**WHAT TO DO**
Print each of the entries below word for word, changing nothing.
::::
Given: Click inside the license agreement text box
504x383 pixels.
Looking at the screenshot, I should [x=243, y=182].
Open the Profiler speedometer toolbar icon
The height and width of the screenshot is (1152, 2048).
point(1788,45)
::::
**CORRECT OUTPUT**
Given: Click inside the license agreement text box
504x383 pixels.
Looking at the screenshot, I should [x=243, y=182].
Open the Profiler speedometer toolbar icon
The height and width of the screenshot is (1152, 2048).
point(1788,45)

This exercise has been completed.